En novembre, après quelques semaines d'ébullition, les groupes parlementaires font connaître leur choix. Pour les radicaux : le Genevois Henri Schmitt. Pour les démocrates-chrétiens : le Tessinois Enrico Franzoni. Pour les socialistes : l'Argovien Arthur Schmid.

L'élection a lieu le 5 décembre 1973. Et l'Assemblée fédérale, désavouant ses propres stratèges, s'offre un triple coup de théâtre. Les trois candidats officiels sont écartés. Les 244 députés leur préfèrent le radical vaudois Georges-André Chevallaz (qui recueille 137 voix), le socialiste soleurois Willy Ritschard (123 voix) et le démocrate-chrétien zougois Hans Hürlimann (132 voix).

Les circonstances et les raisons d'un choix parlementaire sont toujours compliquées. Mais deux faits demeurent :
– les grands électeurs ont désigné des personnalités fortes plutôt que des personnalités tout court ;
– ils ont balayé les combinaisons échafaudées en coulisse. Aussi leur triple vote rencontre-t-il, d'un bout à l'autre du pays, un accueil presque unanimement favorable.

Nouveau ministre des Finances, Georges-André Chevallaz ne se fait aucune illusion sur les tâches qui l'attendent. Il affirme, dans l'heure qui suit son élection, sa volonté de réduire immédiatement les dépenses de l'État central.

Dérapage

De fait, en mars, le Conseil fédéral doit adopter un compte financier pour 1973 dans lequel le déficit s'élève à 779 millions contre 200 millions prévus au budget. Les progrès de l'assurance vieillesse et survivants ; la montée des salaires dans le secteur public ; le développement des universités et de la recherche scientifique ; la protection de l'agriculture (après de longs mois de vaines revendications, en avril 1974, les paysans obtiendront une hausse moyenne de 7,5 % du prix de leurs produits) ; et, de l'autre côté, la suppression progressive des droits de douane expliquent, parmi de très nombreux facteurs, ce dérapage.

Mais, déclare G.-A. Chevallaz, « on ne peut avoir les réalisations de la Suède avec le taux d'imposition portugais ». Formule qui annonce un plan de redressement financier passablement dur (« de la chicorée amère », dit son auteur lui-même) : il prévoit une augmentation sensible des impôts directs et indirects et (de manière plus imprécise il est vrai) l'étalement des dépenses à venir.

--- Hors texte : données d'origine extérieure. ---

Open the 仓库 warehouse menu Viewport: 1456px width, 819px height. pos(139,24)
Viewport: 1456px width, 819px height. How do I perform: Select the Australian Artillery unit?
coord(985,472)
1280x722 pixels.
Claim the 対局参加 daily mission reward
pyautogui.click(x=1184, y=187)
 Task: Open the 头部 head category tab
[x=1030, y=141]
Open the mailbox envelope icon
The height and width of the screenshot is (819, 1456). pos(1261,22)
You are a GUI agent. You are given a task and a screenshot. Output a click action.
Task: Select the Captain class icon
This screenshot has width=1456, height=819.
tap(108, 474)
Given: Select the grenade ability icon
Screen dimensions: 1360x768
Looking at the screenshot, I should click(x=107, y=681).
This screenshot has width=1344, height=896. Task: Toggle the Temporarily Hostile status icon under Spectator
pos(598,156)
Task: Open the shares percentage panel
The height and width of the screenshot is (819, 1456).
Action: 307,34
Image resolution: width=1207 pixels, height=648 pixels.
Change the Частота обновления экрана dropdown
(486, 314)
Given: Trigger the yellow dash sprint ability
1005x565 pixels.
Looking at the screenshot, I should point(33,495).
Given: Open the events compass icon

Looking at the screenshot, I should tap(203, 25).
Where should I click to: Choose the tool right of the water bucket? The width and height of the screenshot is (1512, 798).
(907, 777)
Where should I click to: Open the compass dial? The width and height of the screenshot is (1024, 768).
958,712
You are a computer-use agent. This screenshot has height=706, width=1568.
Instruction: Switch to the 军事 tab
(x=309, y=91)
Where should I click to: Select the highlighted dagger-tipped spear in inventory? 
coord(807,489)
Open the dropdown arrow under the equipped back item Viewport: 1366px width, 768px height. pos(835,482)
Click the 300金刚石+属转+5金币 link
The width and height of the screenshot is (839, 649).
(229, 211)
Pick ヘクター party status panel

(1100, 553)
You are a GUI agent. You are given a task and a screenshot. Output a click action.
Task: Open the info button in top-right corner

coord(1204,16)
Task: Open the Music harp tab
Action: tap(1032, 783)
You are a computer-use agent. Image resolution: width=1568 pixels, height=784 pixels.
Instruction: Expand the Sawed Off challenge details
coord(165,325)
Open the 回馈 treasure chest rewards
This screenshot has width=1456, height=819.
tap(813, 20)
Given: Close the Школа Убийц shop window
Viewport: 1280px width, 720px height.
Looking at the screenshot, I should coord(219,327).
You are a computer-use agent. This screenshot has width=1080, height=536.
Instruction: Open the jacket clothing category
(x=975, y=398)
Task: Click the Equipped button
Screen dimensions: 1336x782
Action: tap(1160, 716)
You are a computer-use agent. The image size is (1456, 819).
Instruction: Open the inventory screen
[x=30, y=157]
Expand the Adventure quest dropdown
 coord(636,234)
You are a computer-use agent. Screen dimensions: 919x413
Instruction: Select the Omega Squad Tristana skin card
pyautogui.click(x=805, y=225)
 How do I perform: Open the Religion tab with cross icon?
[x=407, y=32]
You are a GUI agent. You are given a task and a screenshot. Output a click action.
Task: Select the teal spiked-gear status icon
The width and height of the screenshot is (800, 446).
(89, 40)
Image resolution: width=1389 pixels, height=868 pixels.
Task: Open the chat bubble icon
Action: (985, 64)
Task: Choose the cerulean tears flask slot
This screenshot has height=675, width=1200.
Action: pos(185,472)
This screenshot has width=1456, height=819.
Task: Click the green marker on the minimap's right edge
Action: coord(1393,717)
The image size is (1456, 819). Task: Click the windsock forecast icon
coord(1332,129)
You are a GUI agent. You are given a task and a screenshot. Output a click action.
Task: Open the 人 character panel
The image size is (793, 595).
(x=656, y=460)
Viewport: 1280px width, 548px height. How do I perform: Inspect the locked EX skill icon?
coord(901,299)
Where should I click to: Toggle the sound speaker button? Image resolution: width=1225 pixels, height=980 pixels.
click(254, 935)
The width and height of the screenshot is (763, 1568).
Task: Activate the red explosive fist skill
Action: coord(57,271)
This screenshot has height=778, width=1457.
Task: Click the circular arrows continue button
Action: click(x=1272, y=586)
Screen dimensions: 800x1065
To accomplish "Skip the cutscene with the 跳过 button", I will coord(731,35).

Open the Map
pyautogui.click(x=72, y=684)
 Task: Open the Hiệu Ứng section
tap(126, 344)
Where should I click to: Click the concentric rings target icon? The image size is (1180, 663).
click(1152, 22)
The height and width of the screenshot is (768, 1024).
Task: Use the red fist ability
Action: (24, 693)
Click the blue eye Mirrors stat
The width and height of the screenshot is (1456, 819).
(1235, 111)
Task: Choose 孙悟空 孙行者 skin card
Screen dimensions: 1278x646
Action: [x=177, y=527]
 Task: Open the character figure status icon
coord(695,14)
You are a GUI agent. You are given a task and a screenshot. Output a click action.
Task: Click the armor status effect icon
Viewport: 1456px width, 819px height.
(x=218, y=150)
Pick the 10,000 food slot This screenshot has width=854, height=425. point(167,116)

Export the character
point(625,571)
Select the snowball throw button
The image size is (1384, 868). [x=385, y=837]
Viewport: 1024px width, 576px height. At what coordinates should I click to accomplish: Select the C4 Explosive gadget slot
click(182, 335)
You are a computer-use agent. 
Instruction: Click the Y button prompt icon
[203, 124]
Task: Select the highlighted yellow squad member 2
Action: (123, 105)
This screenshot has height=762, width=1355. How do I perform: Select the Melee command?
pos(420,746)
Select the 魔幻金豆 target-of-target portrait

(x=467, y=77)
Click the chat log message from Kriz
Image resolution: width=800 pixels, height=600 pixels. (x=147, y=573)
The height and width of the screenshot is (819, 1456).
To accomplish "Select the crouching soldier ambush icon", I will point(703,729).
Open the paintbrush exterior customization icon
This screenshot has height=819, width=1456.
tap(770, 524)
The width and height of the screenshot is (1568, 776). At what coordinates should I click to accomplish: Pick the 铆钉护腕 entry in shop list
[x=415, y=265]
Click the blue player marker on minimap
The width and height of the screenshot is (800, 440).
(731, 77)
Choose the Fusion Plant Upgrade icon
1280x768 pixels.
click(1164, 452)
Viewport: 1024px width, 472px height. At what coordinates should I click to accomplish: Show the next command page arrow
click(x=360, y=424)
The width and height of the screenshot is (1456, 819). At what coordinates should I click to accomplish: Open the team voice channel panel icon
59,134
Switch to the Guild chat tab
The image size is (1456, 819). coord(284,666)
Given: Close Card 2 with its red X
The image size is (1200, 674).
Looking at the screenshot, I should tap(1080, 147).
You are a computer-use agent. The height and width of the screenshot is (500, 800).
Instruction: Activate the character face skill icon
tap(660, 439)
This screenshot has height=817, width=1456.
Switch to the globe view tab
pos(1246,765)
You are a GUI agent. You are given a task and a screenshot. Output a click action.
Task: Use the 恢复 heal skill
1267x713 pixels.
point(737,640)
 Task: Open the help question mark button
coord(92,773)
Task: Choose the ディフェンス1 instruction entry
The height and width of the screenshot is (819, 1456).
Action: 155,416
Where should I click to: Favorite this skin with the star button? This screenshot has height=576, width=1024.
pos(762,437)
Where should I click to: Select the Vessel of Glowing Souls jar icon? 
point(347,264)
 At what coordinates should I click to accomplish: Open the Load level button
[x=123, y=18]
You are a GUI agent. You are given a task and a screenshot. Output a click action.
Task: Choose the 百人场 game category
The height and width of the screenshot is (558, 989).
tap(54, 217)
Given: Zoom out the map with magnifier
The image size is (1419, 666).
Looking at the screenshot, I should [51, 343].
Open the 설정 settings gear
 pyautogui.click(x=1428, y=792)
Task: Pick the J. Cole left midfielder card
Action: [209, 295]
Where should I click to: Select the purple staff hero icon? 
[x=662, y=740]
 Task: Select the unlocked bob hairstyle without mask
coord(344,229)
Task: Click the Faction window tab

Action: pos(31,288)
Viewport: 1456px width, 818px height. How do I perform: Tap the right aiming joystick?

Pendant ce temps, le Conseil fédéral demande et redemande qu'on lui confère enfin les pouvoirs nécessaires pour maîtriser la conjoncture économique. En décembre, peuple et cantons prorogent quatre arrêtés antisurchauffe, dont l'un fonde la surveillance des prix, des salaires et des bénéfices. Une surveillance plus psychologique, d'ailleurs, que réelle. Et quand Monsieur Prix, en février, propose aux employeurs et aux syndicats de s'entendre pour limiter à 10 % la hausse des salaires en 1974, il essuie, côté syndicats, un net refus : ce 10 % représente, ni plus ni moins, le taux de dépréciation de la monnaie, de sorte que cols bleus et cols blancs renonceraient, en acceptant l'accord paritaire, à toute amélioration de leur niveau de vie.

Mais, surtout, le gouvernement, condamné à demander sans cesse au peuple de ratifier des mesures exceptionnelles, voudrait voir ses compétences élargies et définies dans la Constitution. En mars, le Conseil national vote un projet très restrictif. Le Conseil des États avait été plus large. La bataille, au niveau du Parlement puis au niveau du peuple souverain, ne fait que commencer.

Xénophobes

Dans cette atmosphère un peu houleuse, des roulements d'orage (auxquels les oreilles suisses, il faut bien le dire, finissent par s'habituer) se répercutent et se prolongent sans fin prévisible : les groupements dits « xénophobes » multiplient les projets constitutionnels en vue de restreindre la proportion des étrangers.

Le plus connu de leurs chefs, le conseiller national James Schwarzenbach, dépose, le 18 mars 1974, une nouvelle initiative, plus modérée que celle de 1970 (Journal de l'année 1969-70), et qui demande, pour l'essentiel, de ramener en l'espace de dix ans le nombre des étrangers bénéficiant d'un permis d'établissement ou de séjour à 12,5 % de la population.